General information
- Type: Microlight, Advanced Ultra-Light Aeroplane and light sport aircraft
- National origin: Poland
- Manufacturer: Bilsam Aviation

History
- Introduction date: early 2000s
- Developed into: BOT SC07 Speed Cruiser

= Bilsam Sky Cruiser =

Polish microlight aircraft

The Bilsam Sky Cruiser is a Polish microlight aircraft designed and produced by Bilsam Aviation of Poznań, introduced in the early 2000s.

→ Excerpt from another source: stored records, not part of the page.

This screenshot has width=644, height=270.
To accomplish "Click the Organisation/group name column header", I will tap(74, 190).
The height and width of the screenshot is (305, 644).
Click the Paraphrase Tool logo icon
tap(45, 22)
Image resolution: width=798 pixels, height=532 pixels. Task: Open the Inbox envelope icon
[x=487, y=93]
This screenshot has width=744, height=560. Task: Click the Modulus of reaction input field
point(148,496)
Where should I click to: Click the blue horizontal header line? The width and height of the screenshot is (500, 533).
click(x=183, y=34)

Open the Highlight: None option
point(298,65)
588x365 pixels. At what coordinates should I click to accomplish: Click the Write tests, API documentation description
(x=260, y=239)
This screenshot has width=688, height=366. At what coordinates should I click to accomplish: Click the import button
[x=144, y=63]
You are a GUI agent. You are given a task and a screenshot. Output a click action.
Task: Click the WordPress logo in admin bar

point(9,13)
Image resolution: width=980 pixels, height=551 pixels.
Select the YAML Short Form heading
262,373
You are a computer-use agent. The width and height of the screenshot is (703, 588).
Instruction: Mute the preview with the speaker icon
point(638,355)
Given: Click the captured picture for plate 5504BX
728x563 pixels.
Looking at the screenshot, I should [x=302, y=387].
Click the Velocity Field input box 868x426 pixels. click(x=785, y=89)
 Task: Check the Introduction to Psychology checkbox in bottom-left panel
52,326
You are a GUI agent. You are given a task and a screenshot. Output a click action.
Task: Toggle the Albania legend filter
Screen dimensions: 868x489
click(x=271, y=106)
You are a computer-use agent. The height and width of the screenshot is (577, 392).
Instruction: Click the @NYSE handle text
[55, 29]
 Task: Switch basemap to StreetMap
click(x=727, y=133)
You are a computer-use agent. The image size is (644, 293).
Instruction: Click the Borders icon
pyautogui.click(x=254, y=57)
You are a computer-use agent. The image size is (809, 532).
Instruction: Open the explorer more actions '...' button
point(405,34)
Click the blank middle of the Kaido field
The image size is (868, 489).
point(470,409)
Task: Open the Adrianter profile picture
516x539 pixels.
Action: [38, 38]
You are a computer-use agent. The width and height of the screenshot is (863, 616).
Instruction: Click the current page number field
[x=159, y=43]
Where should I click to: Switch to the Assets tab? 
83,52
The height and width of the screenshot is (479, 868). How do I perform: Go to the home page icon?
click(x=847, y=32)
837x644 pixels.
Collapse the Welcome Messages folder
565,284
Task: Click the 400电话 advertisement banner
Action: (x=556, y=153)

The aircraft is supplied as a complete ready-to-fly-aircraft, as a kit and in the form of plans for amateur construction.

The manufacturer's website is non-functional and has been so since about 2008, so it is not clear if the company is still in business.

==Design and development==
The aircraft was designed to comply with the Fédération Aéronautique Internationale microlight category, including the category's maximum gross weight of 450 kg. The aircraft has a maximum gross weight of 450 kg. With a Rotax 912 ULS engine it is an accepted US light sport aircraft and also a Transport Canada accepted Advanced Ultra-Light Aeroplane.

Originally shown as a pusher configuration design in 2003, by 2004 the aircraft had been redesigned. In its production configuration the Sky Cruiser features a cantilever high-wing, a two-seats-in-side-by-side configuration enclosed cabin with doors for access, fixed tricycle landing gear with wheel pants and a single engine in tractor configuration.

The aircraft is made from composite material. Its 9.0 m span wing mounts flaps and has a wing area of 10.35 m2. The standard engine used is the 100 hp Suzuki automotive conversion powerplant.

The aircraft has a typical empty weight of 250 kg and a gross weight of 450 kg, giving a useful load of 200 kg. With full fuel of 60 L the payload for pilot, passenger and baggage is 157 kg.

The Sky Cruiser was redesigned by BOT Aircraft as the BOT SC07 Speed Cruiser.

==Operational history==
In June 2015 one example was registered in the United States with the Federal Aviation Administration and two in Canada registered with Transport Canada.